** Directions **
From the data that follows, copy every line holding the string "Everything".

-=-=-

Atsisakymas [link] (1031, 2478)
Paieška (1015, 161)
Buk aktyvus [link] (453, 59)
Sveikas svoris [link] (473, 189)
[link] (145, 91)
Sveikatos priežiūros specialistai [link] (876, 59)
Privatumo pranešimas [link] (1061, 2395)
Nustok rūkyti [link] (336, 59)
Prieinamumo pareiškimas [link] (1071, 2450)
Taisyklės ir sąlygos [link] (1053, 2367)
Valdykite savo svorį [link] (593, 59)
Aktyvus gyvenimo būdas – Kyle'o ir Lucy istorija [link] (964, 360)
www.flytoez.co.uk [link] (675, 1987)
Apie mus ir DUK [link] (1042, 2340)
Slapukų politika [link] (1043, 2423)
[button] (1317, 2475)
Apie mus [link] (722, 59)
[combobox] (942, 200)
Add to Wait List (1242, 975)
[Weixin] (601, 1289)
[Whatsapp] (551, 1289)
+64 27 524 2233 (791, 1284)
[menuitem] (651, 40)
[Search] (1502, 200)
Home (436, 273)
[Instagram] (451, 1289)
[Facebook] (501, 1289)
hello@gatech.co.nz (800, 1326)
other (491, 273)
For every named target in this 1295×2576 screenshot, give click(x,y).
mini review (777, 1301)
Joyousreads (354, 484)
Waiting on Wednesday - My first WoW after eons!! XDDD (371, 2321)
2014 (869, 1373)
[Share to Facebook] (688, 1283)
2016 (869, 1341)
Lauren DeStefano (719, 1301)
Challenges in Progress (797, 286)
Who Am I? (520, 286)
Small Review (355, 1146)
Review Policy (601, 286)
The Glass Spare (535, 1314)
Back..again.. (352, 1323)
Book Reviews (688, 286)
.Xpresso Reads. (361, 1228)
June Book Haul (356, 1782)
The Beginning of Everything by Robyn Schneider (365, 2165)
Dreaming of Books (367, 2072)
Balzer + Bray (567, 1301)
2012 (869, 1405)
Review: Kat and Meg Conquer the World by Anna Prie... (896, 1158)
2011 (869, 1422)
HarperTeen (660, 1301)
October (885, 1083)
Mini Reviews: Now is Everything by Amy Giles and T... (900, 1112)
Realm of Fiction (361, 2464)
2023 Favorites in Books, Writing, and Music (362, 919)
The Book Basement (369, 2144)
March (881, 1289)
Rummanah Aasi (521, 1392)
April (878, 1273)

-=-=-

** Solution for this task **
The Beginning of Everything by Robyn Schneider (365, 2165)
Mini Reviews: Now is Everything by Amy Giles and T... (900, 1112)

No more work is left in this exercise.